Human Contact is Not a Luxury Good

The odds may be stacked against us, but we haven’t lost the game.

By NuMundo Storyteller Toby Israel

Touch skin. Anyone’s. Your own. Feel its texture, warmth, aliveness. There is nothing — truly nothing — that compares.

Look someone in the eye. Anyone. Feel the gut-lurch, heart-jump flash of recognition of another soul. It’s not the same through a video camera. It never will be.

Listen to a human voice — anyone’s, your own — that has not been filtered through anything more than the air between you. Feel its resonance in your veins. Tech-mediated sounds come close, but never quite touch us in the same way.

The New York Times recently published an article titled, Human Contact Is Now a Luxury Good. The thesis? With the increasing integration of new technologies in our daily lives — screens omnipresent in workplaces, schools, and the home — choosing to disconnect is a luxury only the rich can afford.

It is a compelling, and disturbing, argument. We see this trend playing out in the field of transformational travel, with eco-lux, earth-centered retreats charging thousands of dollars for a restorative week in nature.

I should know. I design and facilitate some of them.

These experiences are an extraordinary opportunity for personal growth — for those who can afford them.

But what about the rest of us?

I acknowledge that for much of the world’s population, even the contemplation of such an indulgence is out of reach.

Screens have co-opted the status quo. It’s unavoidable… almost.

It is difficult, but not impossible, to rebel against structural forces and choose another way of living and relating. (I understand that the very definition of structural inequality implies a restriction of choices, but we can still offer creative options to break through limitations.) It can be as simple as choosing to go to the park, rather than watching Netflix; it can be as small an act of rebellion as looking people in the eyes, rather than fiddling with a smartphone.

The odds may be stacked against us, but we haven’t lost the game.

We began our lives inside another human being, and no matter how far we stray, we carry that intrinsic inclination toward physical and emotional connection for the rest of our lives. We cannot overwrite all of human history in one generation.

We are wired for human contact. This is still true.

Most of what happens at luxury, destination wellness retreats is not as unattainable as it may seem. Grounding, connecting, and tuning in are not luxury goods; they are inherent elements of human life, available to anyone, anywhere, at any time.

Here are three ways to bring the retreat mindset into your daily life:

1. Ground. Touch something natural.
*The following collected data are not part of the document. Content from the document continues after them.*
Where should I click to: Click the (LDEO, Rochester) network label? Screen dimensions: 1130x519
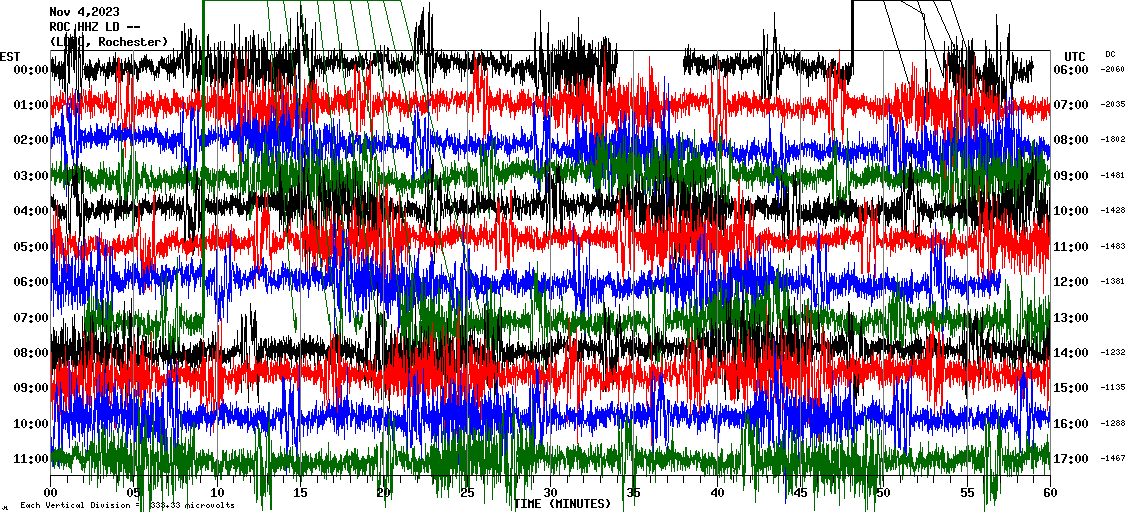tap(108, 41)
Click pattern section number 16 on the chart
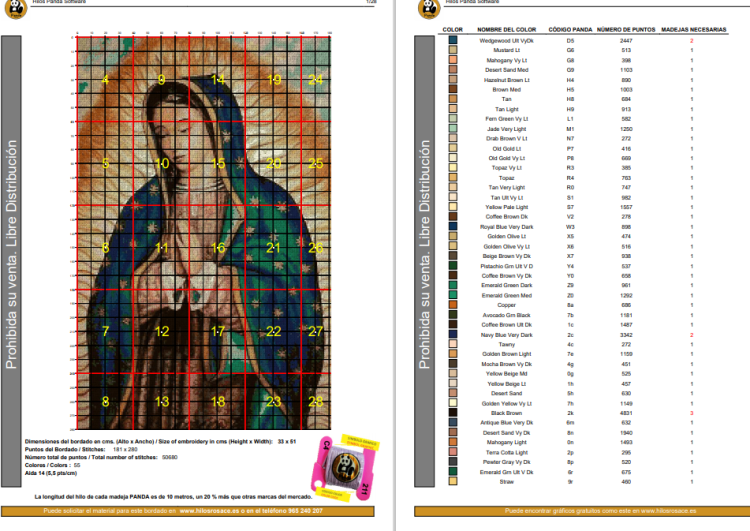The image size is (750, 531). [x=218, y=247]

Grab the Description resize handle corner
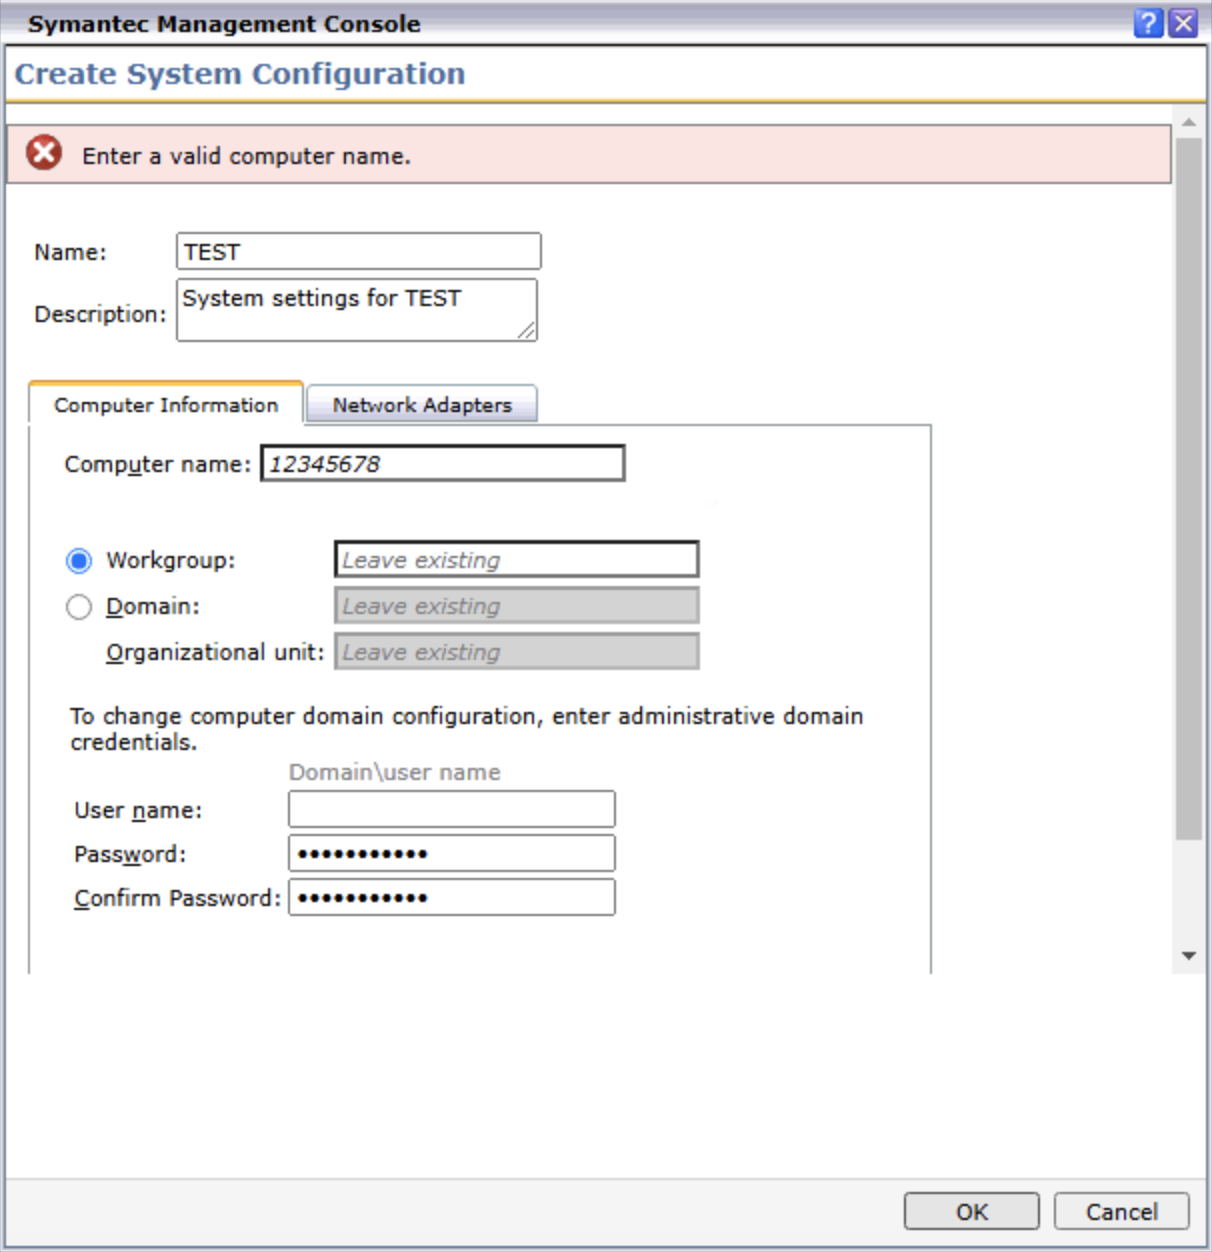(x=527, y=331)
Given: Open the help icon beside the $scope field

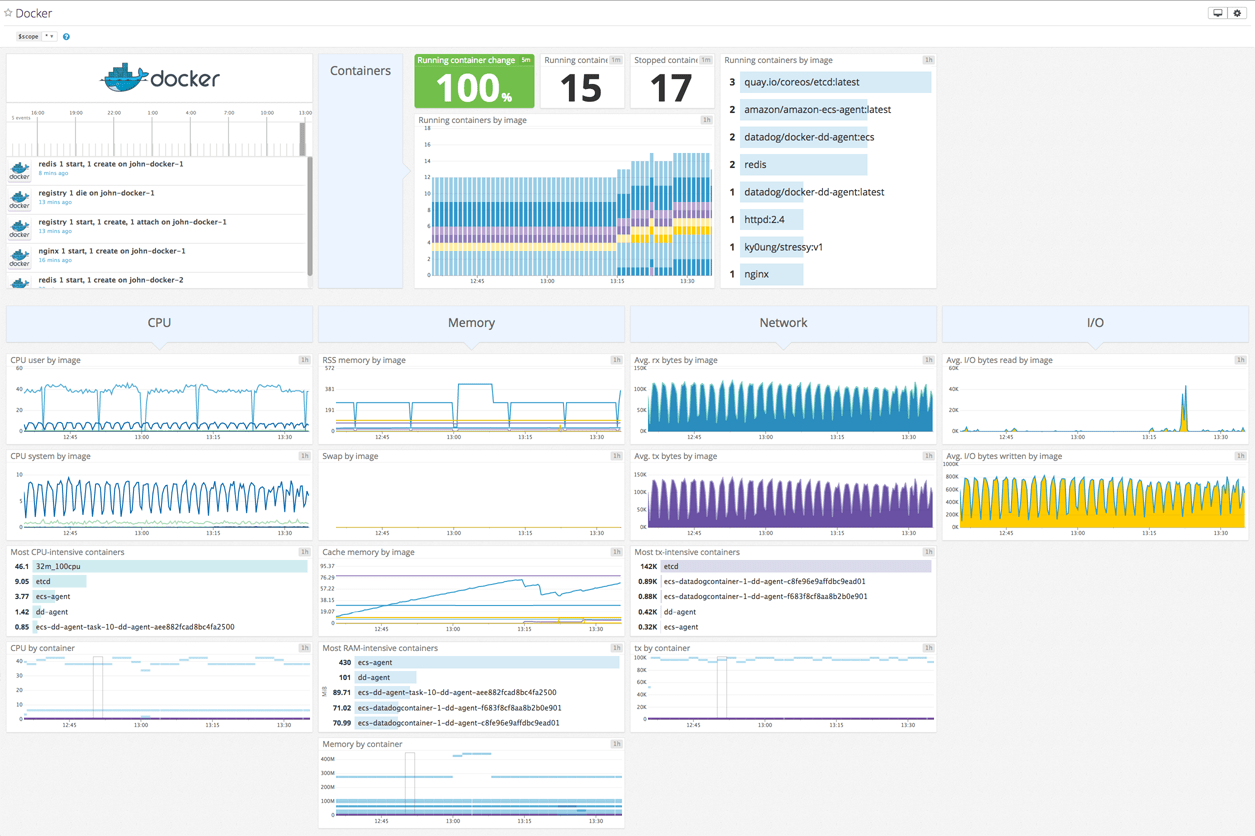Looking at the screenshot, I should coord(66,36).
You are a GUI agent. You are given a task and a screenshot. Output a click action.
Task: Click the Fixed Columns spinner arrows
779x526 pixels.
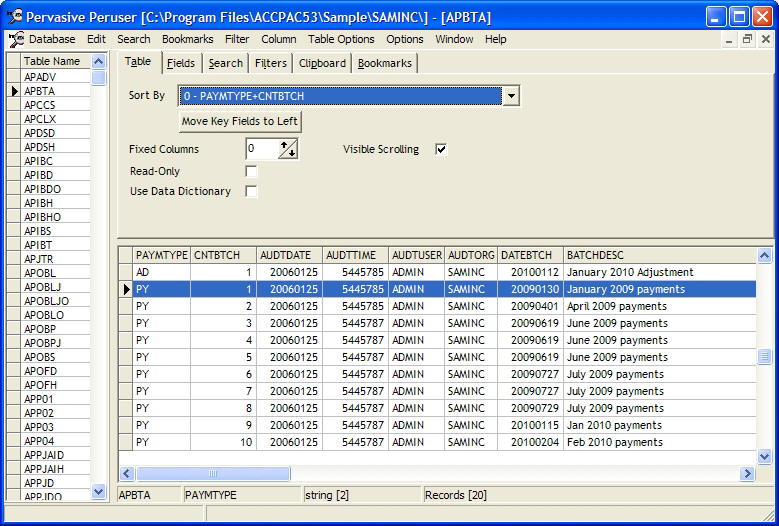[288, 149]
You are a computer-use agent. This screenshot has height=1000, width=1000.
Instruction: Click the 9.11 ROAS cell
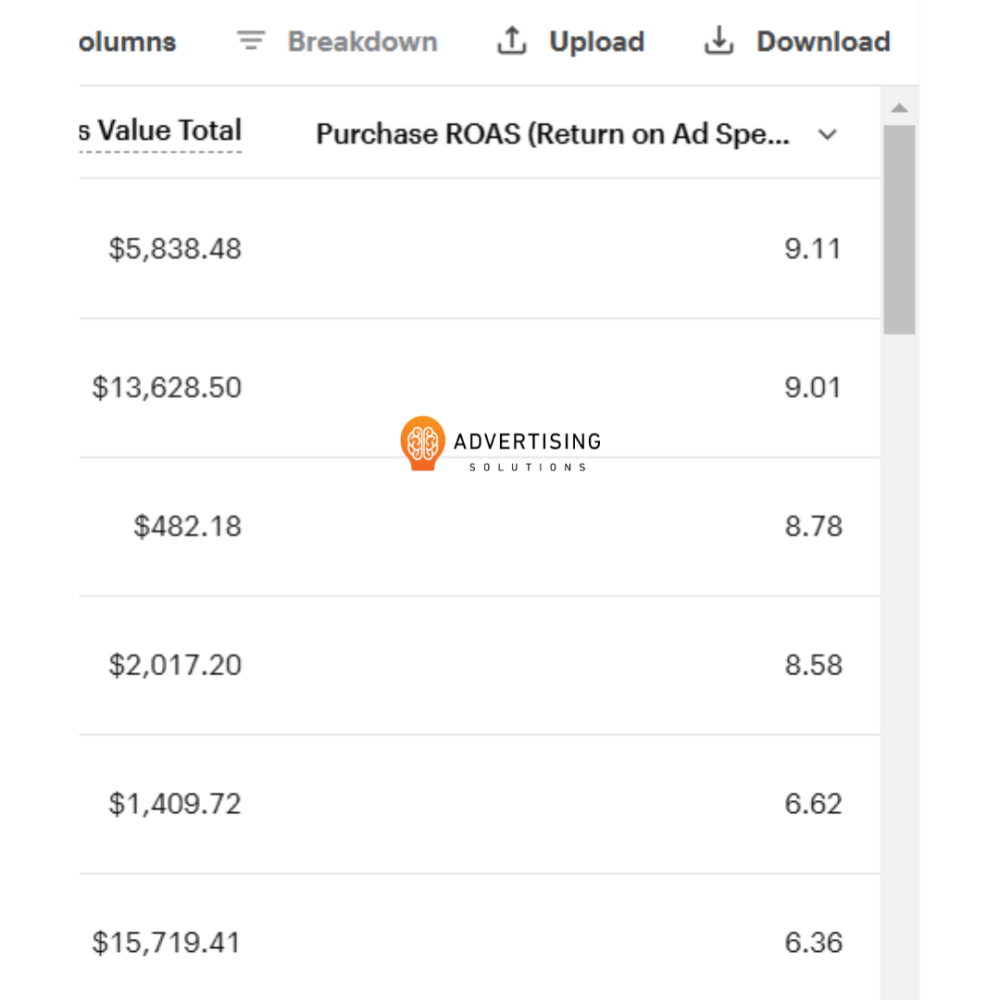[813, 249]
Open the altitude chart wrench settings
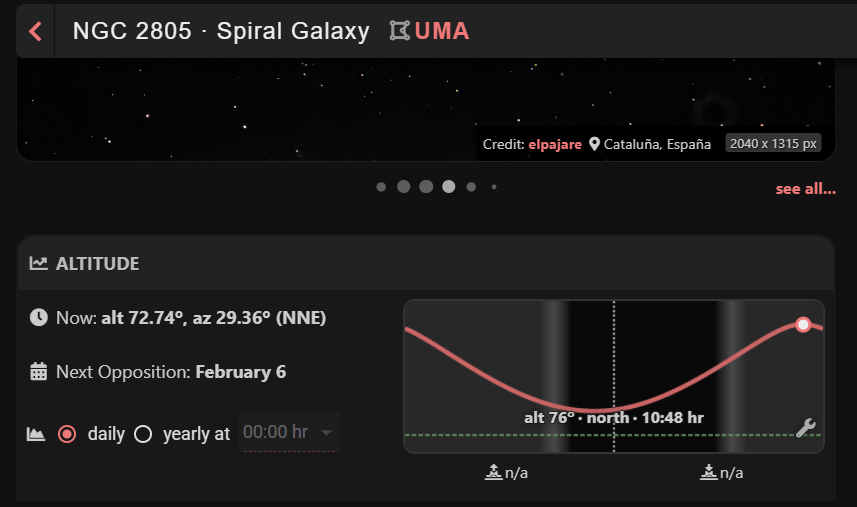 tap(806, 428)
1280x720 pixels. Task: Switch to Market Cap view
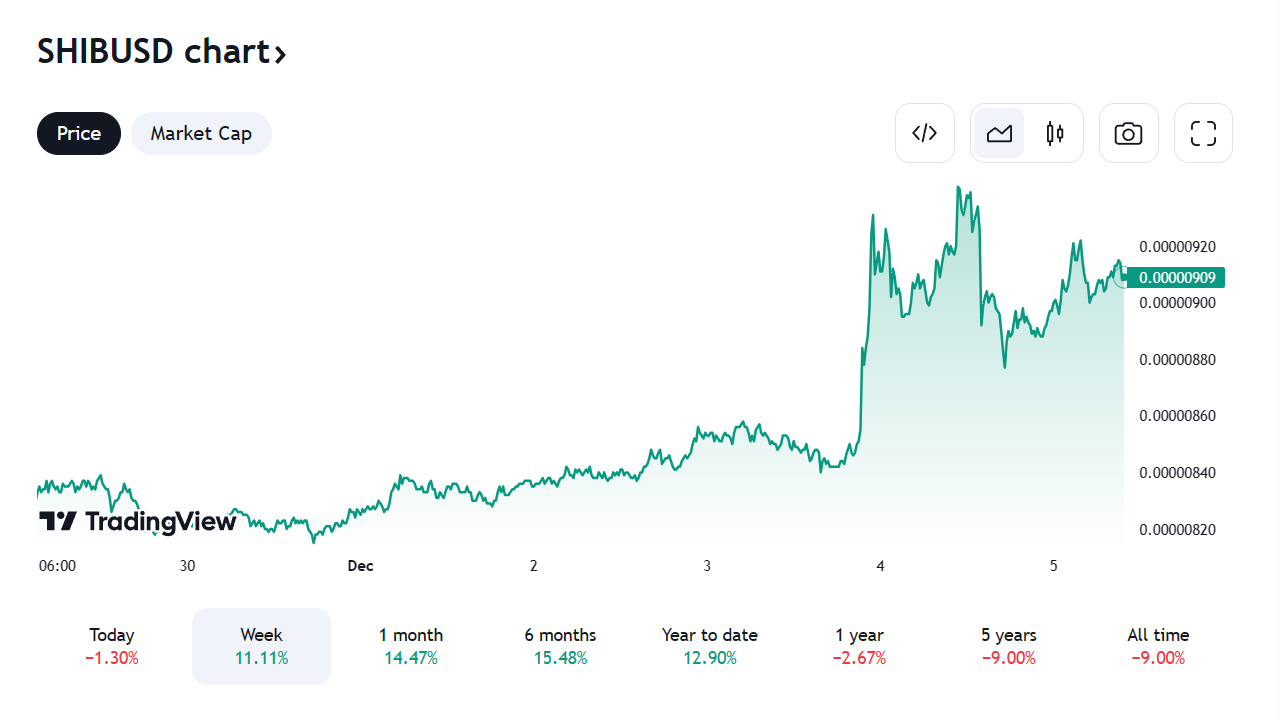click(x=201, y=133)
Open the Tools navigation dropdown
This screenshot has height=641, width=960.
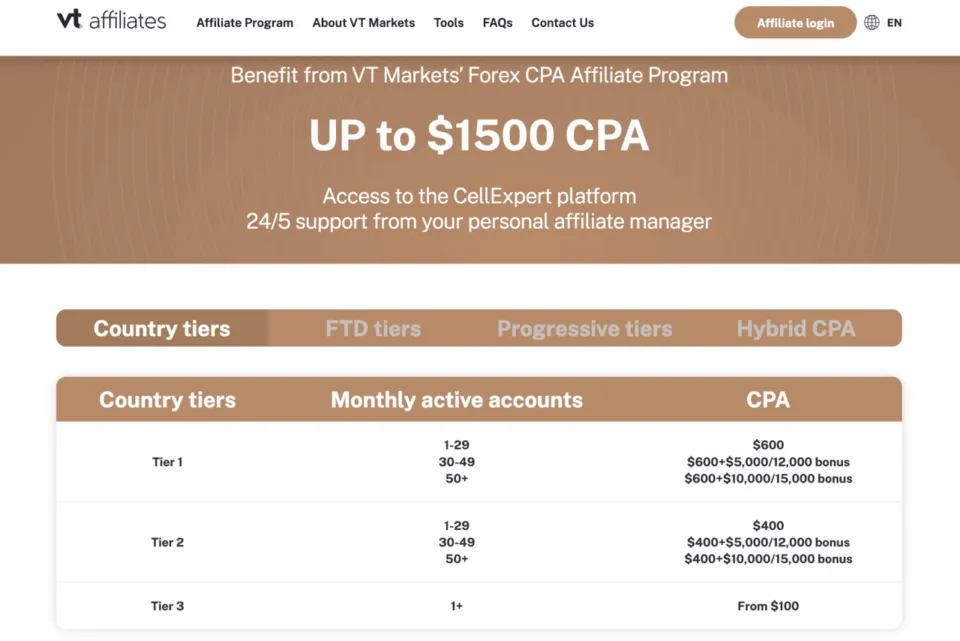pyautogui.click(x=448, y=23)
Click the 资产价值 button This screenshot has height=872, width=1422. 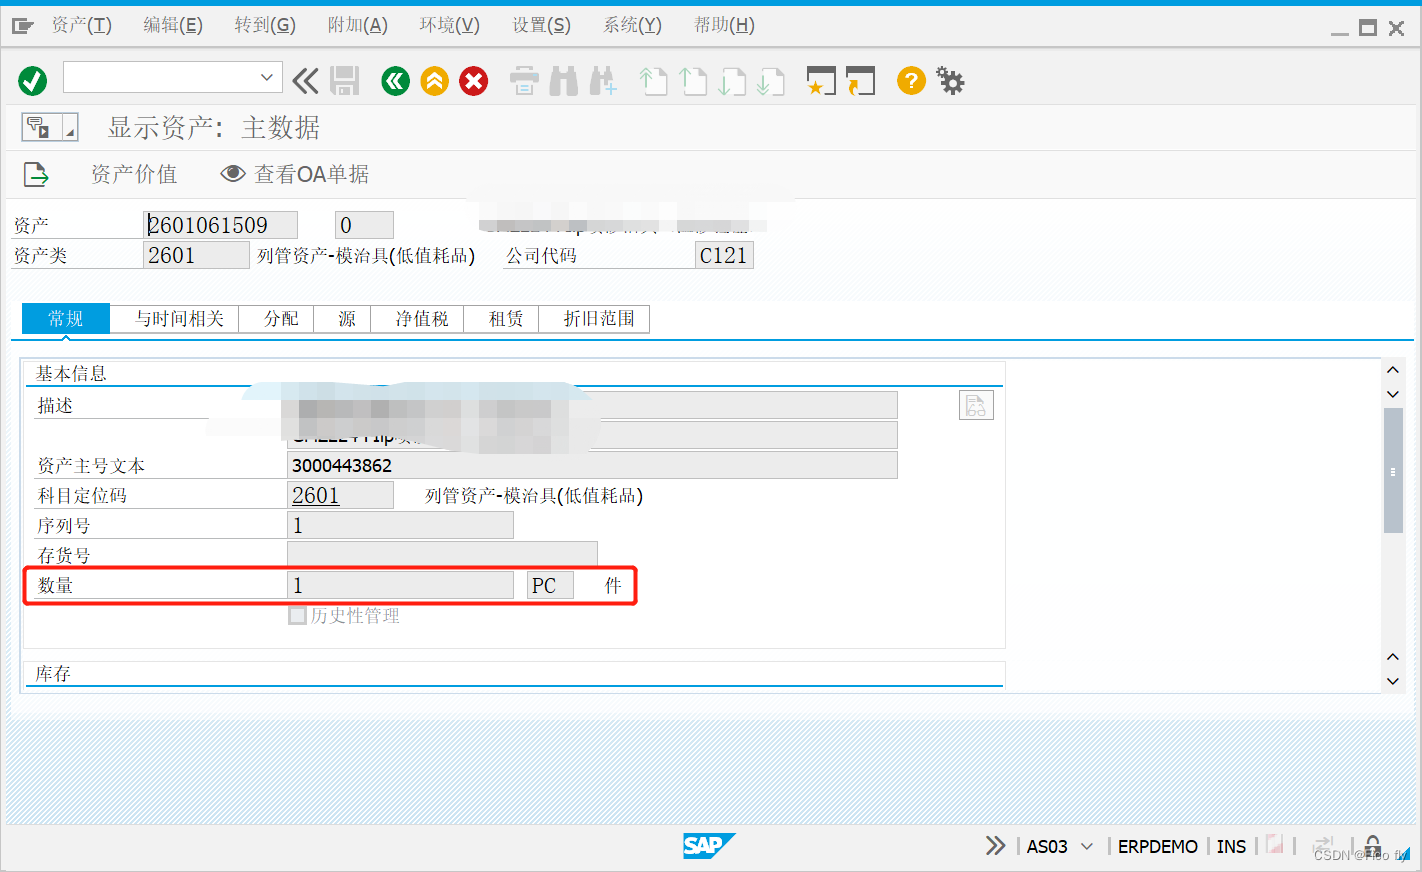click(134, 174)
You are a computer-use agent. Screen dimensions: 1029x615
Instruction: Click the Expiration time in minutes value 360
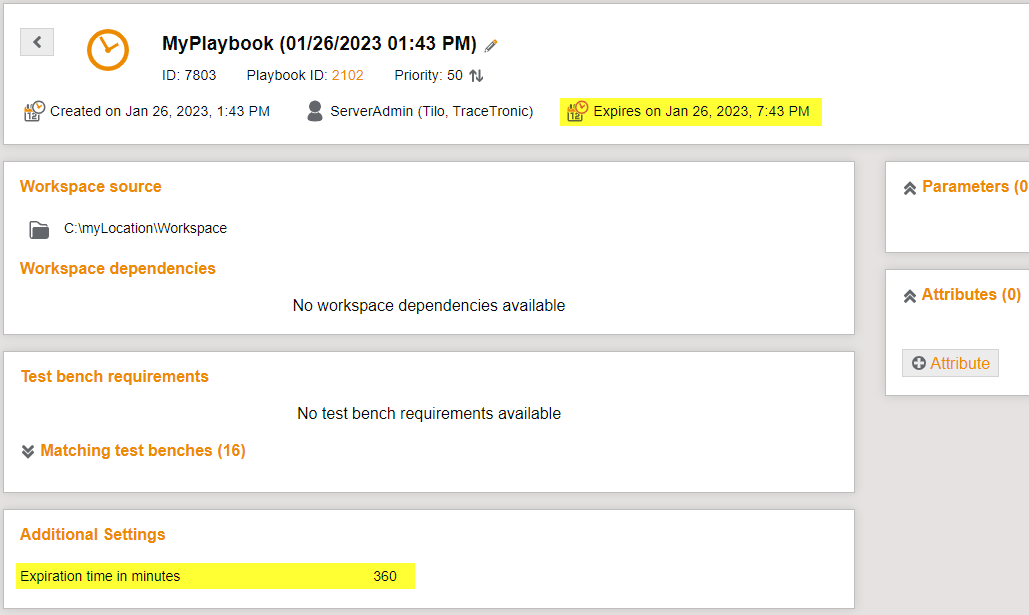click(x=387, y=576)
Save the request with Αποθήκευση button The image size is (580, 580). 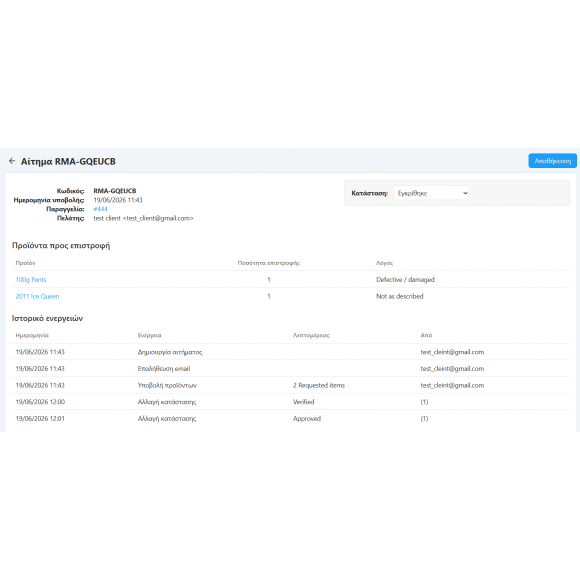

A tree, a rock, a carrot, your own skin. Close your eyes, breathe, notice what you feel in the palms of your hands. Repeat as needed.

Level up: Try a yoga or meditation class, go for a walk in the park, or find a patch of grass where you can lie down for five minutes.

2. Connect. Ask someone who loves you for a hug. Make it a good one — at least as long as three deep breaths. Don’t like hugs? The next time you talk to someone, make eye contact and maintain it for the entire conversation.

Level up: Try a partner dance class, or seek out communities where (consensual, non-sexual) touch is welcome.

3. Tune in. Keep the screens away at mealtimes — even if you only have a 15-minute lunch break. Chew slowly. Taste your food fully. When eating, just eat. When walking, just walk. When talking with loved ones, just talk.

Level up: Is turning off your devices for 12–24 hours an option? If so, try it!

At the hub of the transformational travel movement, NuMundo has a key role to play in the de-commodification of human contact. The network of “impact centers” and experiences offers a unique mix of luxury and grassroots, expensive and free, tech-forward and off-the-grid options.

NuMundo’s 800 impact centers are not just for the wealthy and privileged. With centers in over 100 countries, some of them are probably in your backyard. Many of them offer long-term work-trades that bypass your bank account and compensate you for your labor in food and lodging. Others offer volunteer options that take only a small fee to cover operating costs.

Is there a large portion of the population for whom even these free or low-cost travel experiences are not accessible? Yes, there is. It just may not be as large as you think.

Are the above suggestions for integrating “luxuries” like mindfulness and connection into daily life still out of reach for some? I expect that they are; I don’t profess to be an expert on anyone’s reality but my own.

Nonetheless, I maintain that human contact — like food, shelter, and dignity — is a fundamental right. And even as NuMundo continues to list luxury retreats on our platform, we also support initiatives to make fundamentally human experiences like mindfulness and connection as broadly available as possible.

At NuMundo, we believe in the power of individual transformation to direct global change. Each life touched brings us one step closer to the future we envision.